Europese beurzen licht in het rood
De Europese beurzen stonden dinsdag licht in het rood. Tegenvallende industriecijfers uit China zorgden voor koersdruk bij grondstofbedrijven. Beleggers hielden verder de blik gericht op de Federal Reserve, die later op de dag begint aan zijn tweedaagse beleidsvergadering. Op de dag van het Amerikaanse rentebesluit zijn de Euronext-markten gesloten vanwege de Dag van de Arbeid.

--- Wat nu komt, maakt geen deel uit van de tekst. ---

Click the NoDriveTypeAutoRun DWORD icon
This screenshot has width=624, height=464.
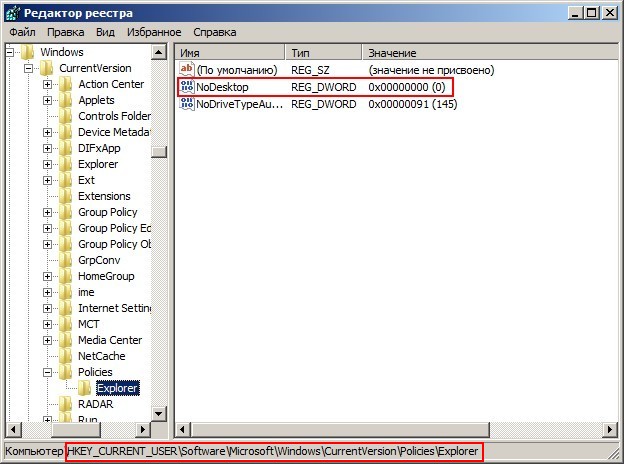(186, 104)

De AEX-index op Beursplein 5 noteerde rond het middaguur 0,1 procent in de min op 567,38 punten. De MidKap zakte 0,6 procent tot 815,26 punten. De beurzen in Frankfurt, Londen en Parijs verloren tot 0,4 procent.

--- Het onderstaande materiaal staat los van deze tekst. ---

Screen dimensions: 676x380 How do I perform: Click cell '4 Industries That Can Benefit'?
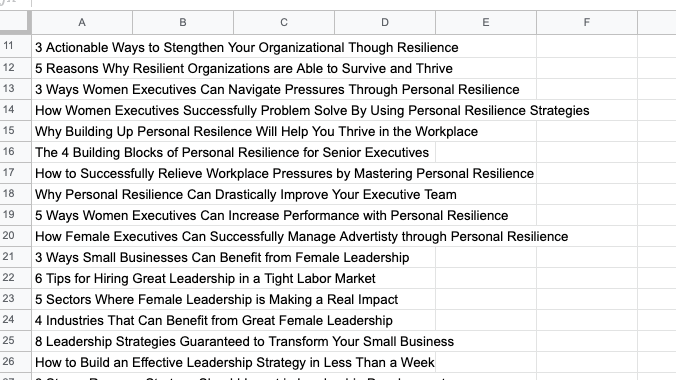[x=82, y=320]
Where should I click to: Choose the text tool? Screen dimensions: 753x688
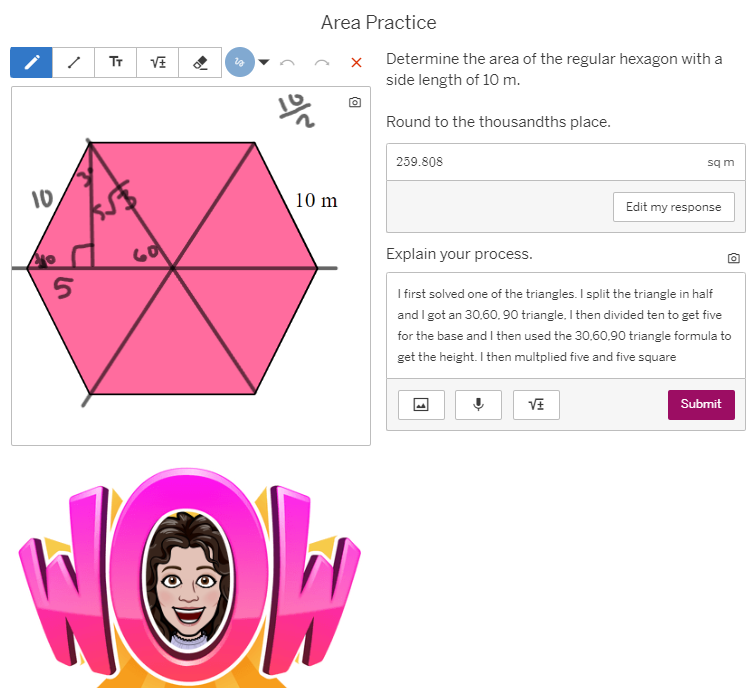pyautogui.click(x=116, y=62)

Staalconcern ArcelorMittal kampte met de afzwakkende bedrijvigheid in de Chinese industrie en was de grootste daler bij de hoofdfondsen met een verlies van 1,5 procent. Zorgtechnologiebedrijf Philips ging aan kop met een plus van 1,5 procent. In de MidKap noteerden chipbedrijf Besi (min 6,7 procent), vastgoedbedrijf Wereldhave (min 1,5 procent) en optiekketen GrandVision (min 0,8 procent) ex-dividend. Sterkste stijger was verlichtingsbedrijf Signify met een plus van 2,4 procent.
In Zürich steeg chipbedrijf AMS bijna een vijfde in beurswaarde na beter dan verwachte resultaten. Orange zakte 3,6 procent in Parijs. Het Franse telecomconcern zag de omzet in de thuismarkt voor het eerst in twee jaar dalen.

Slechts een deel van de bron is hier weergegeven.